- **ASSIGNMENT**
Give back the whole listing exactly as it is written.

- **TASK INPUTS**
┄┄┄┄┄┄┄┄┄┄

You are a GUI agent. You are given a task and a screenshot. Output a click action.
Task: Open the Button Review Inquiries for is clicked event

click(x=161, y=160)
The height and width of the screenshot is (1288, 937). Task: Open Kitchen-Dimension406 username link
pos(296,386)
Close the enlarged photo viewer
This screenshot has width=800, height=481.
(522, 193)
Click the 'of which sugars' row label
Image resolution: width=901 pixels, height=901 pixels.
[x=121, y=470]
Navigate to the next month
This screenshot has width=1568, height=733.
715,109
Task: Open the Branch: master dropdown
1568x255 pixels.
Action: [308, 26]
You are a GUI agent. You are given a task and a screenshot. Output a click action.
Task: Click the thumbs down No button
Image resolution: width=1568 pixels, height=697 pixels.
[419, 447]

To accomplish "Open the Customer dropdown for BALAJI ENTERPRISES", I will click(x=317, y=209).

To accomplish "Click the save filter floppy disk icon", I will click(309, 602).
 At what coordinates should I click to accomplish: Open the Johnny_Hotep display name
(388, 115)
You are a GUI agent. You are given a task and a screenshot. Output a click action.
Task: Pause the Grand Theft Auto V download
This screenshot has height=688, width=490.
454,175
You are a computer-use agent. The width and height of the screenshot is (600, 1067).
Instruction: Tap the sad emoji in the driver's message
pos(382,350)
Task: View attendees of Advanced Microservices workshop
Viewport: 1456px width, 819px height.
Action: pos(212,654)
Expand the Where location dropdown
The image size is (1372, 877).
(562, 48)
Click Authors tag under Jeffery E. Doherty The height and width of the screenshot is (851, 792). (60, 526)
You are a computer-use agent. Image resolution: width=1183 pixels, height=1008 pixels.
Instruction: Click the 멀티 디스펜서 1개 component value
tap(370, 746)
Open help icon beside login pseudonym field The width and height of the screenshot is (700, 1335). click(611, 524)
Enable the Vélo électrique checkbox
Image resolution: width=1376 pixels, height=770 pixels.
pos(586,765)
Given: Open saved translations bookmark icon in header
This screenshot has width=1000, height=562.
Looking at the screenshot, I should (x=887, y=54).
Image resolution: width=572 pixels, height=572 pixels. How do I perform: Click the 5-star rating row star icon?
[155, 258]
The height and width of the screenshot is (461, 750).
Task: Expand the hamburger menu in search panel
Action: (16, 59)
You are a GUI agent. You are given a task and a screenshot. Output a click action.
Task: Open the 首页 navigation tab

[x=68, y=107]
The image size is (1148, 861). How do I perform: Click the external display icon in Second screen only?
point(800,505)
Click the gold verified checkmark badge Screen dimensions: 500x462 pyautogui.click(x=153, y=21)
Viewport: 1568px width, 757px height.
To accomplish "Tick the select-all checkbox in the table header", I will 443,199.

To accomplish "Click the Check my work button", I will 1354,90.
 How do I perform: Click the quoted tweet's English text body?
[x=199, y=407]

┄┄┄┄┄┄┄┄┄┄

- **RESPONSE BOX**
You are a GUI agent. You are given a task and a screenshot. Output a click action.
Task: Open the Button Review Inquiries for is clicked event

click(x=161, y=160)
The height and width of the screenshot is (1288, 937). Task: Open Kitchen-Dimension406 username link
pos(296,386)
Close the enlarged photo viewer
This screenshot has width=800, height=481.
(522, 193)
Click the 'of which sugars' row label
Image resolution: width=901 pixels, height=901 pixels.
[x=121, y=470]
Navigate to the next month
This screenshot has width=1568, height=733.
715,109
Task: Open the Branch: master dropdown
1568x255 pixels.
Action: [308, 26]
You are a GUI agent. You are given a task and a screenshot. Output a click action.
Task: Click the thumbs down No button
Image resolution: width=1568 pixels, height=697 pixels.
[419, 447]

To accomplish "Open the Customer dropdown for BALAJI ENTERPRISES", I will click(x=317, y=209).

To accomplish "Click the save filter floppy disk icon", I will click(309, 602).
 At what coordinates should I click to accomplish: Open the Johnny_Hotep display name
(388, 115)
You are a GUI agent. You are given a task and a screenshot. Output a click action.
Task: Pause the Grand Theft Auto V download
This screenshot has height=688, width=490.
454,175
You are a computer-use agent. The width and height of the screenshot is (600, 1067).
Instruction: Tap the sad emoji in the driver's message
pos(382,350)
Task: View attendees of Advanced Microservices workshop
Viewport: 1456px width, 819px height.
Action: pos(212,654)
Expand the Where location dropdown
The image size is (1372, 877).
(562, 48)
Click Authors tag under Jeffery E. Doherty The height and width of the screenshot is (851, 792). (60, 526)
You are a computer-use agent. Image resolution: width=1183 pixels, height=1008 pixels.
Instruction: Click the 멀티 디스펜서 1개 component value
tap(370, 746)
Open help icon beside login pseudonym field The width and height of the screenshot is (700, 1335). click(611, 524)
Enable the Vélo électrique checkbox
Image resolution: width=1376 pixels, height=770 pixels.
pos(586,765)
Given: Open saved translations bookmark icon in header
This screenshot has width=1000, height=562.
Looking at the screenshot, I should (x=887, y=54).
Image resolution: width=572 pixels, height=572 pixels. How do I perform: Click the 5-star rating row star icon?
[155, 258]
The height and width of the screenshot is (461, 750).
Task: Expand the hamburger menu in search panel
Action: (16, 59)
You are a GUI agent. You are given a task and a screenshot. Output a click action.
Task: Open the 首页 navigation tab

[x=68, y=107]
The image size is (1148, 861). How do I perform: Click the external display icon in Second screen only?
point(800,505)
Click the gold verified checkmark badge Screen dimensions: 500x462 pyautogui.click(x=153, y=21)
Viewport: 1568px width, 757px height.
To accomplish "Tick the select-all checkbox in the table header", I will 443,199.

To accomplish "Click the Check my work button", I will 1354,90.
 How do I perform: Click the quoted tweet's English text body?
[x=199, y=407]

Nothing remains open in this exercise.